● Work instructions
Each line from the one holding "Image resolution: width=974" to the last line below must be restated word for word, and no picture may be included.

● Exercise input
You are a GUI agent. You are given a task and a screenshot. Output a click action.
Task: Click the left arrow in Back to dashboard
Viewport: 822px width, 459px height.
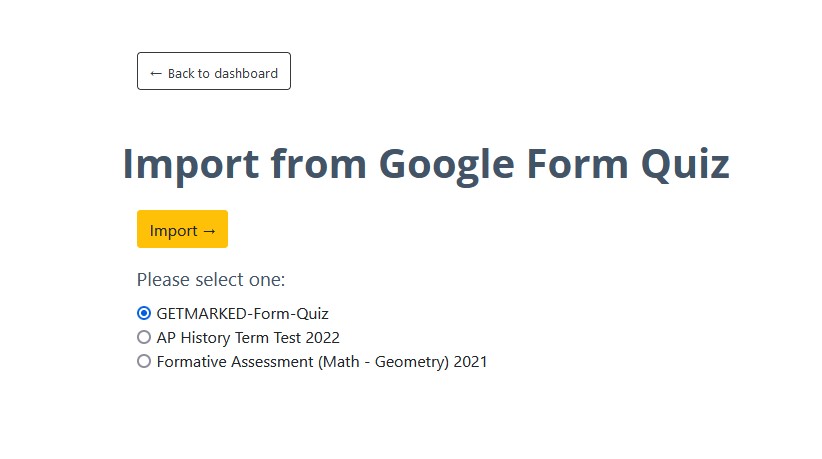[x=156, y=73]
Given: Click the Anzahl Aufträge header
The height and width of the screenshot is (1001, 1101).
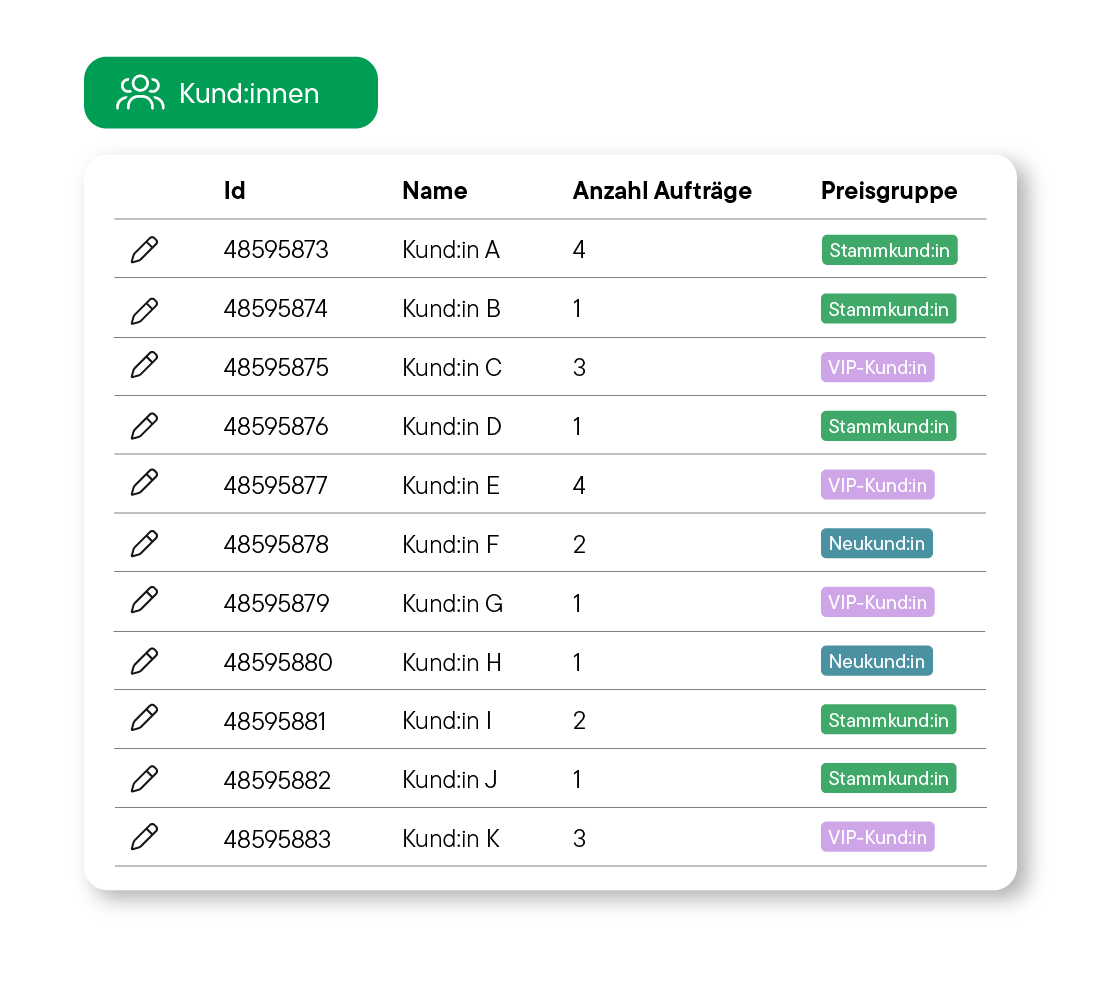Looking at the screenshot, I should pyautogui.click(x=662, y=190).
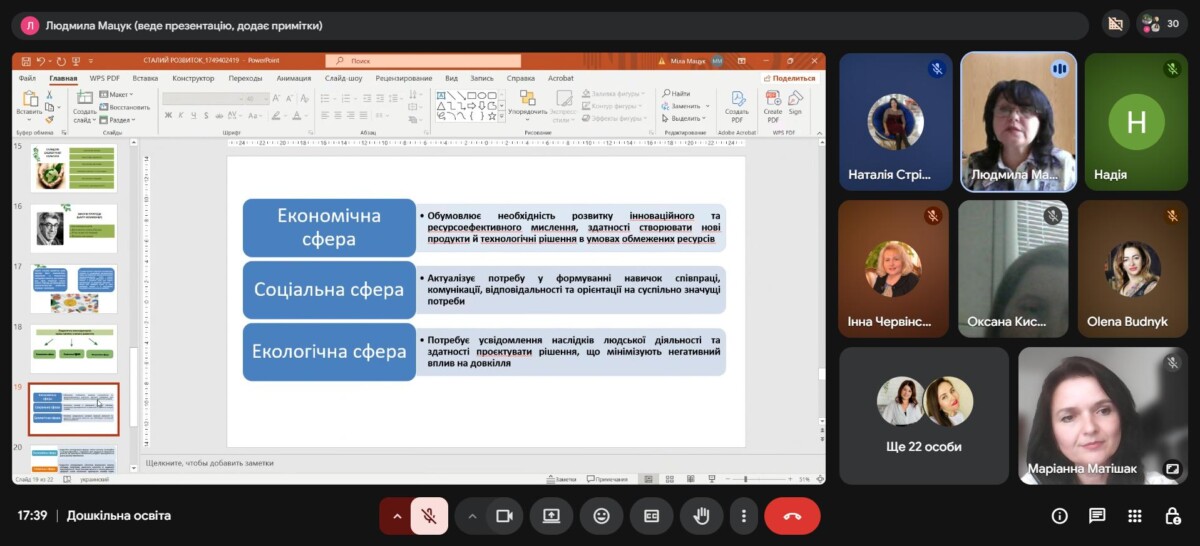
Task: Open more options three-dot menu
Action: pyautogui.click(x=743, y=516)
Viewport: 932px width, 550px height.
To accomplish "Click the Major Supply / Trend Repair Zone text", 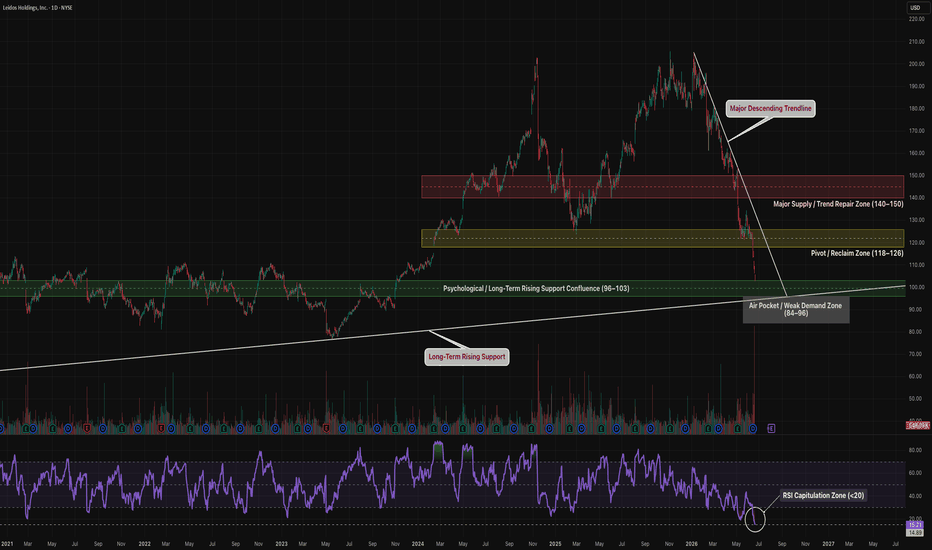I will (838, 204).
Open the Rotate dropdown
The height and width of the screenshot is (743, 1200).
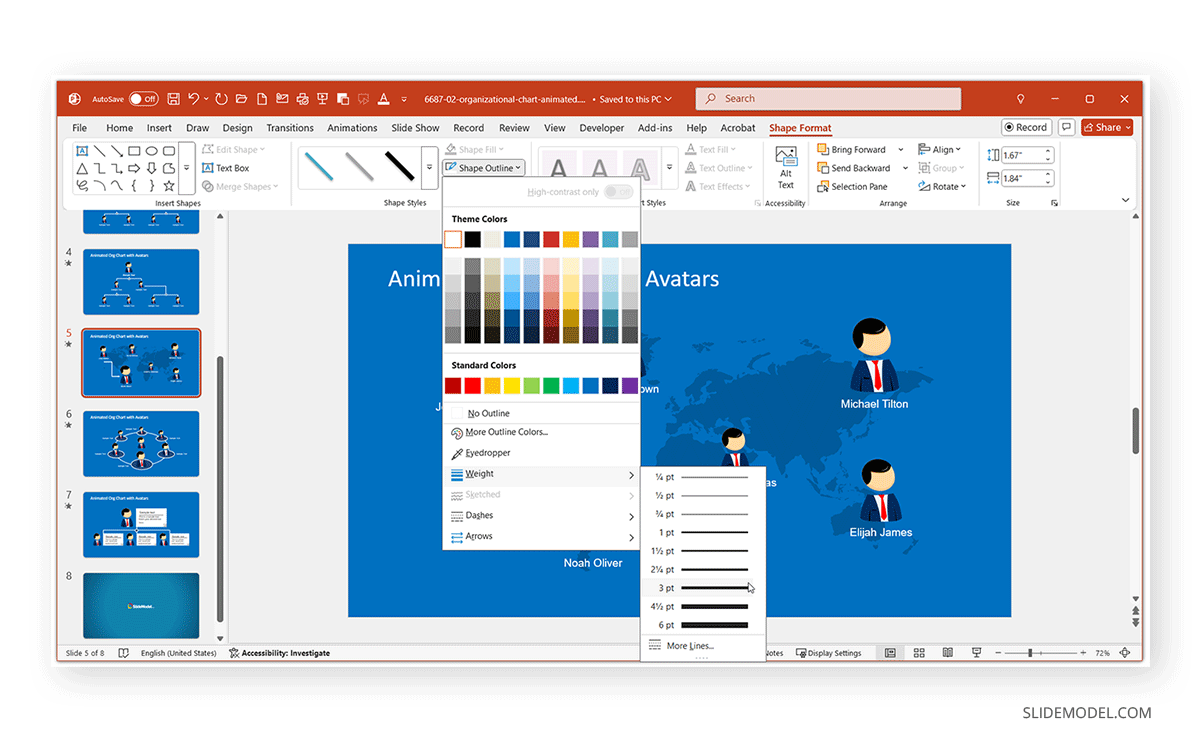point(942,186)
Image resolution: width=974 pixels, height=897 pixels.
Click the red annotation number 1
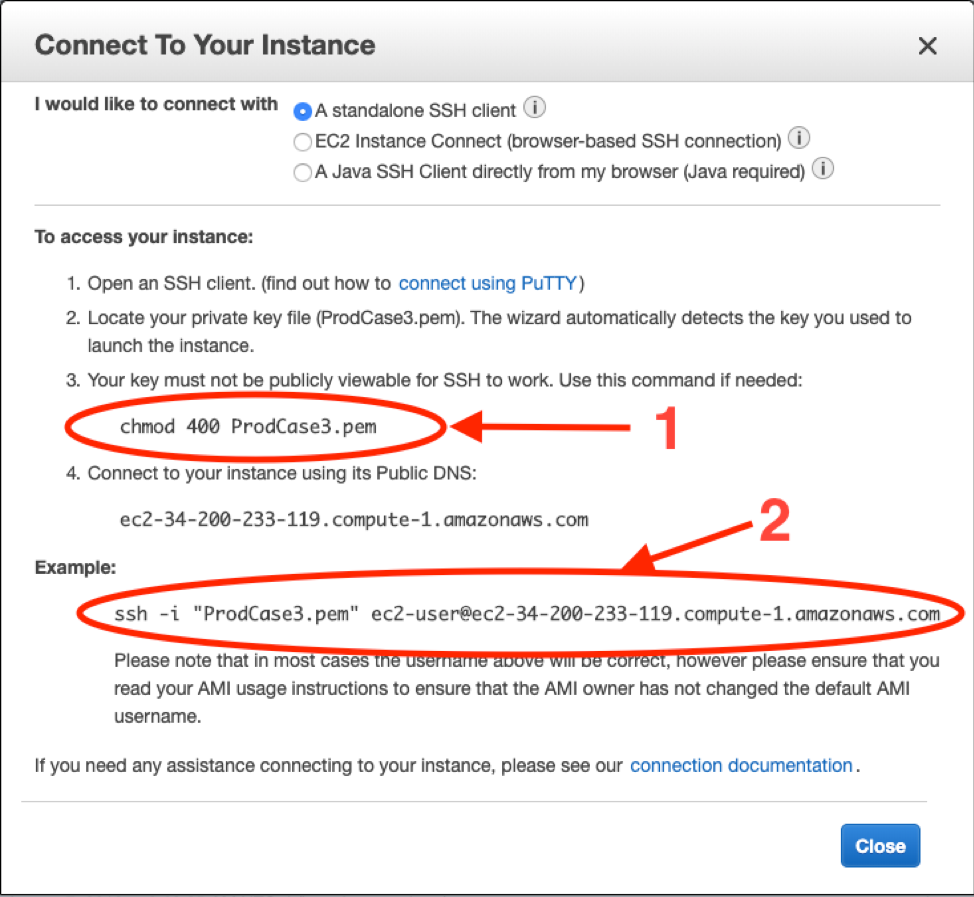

● Task result
Image resolution: width=974 pixels, height=897 pixels.
Click the red annotation number 1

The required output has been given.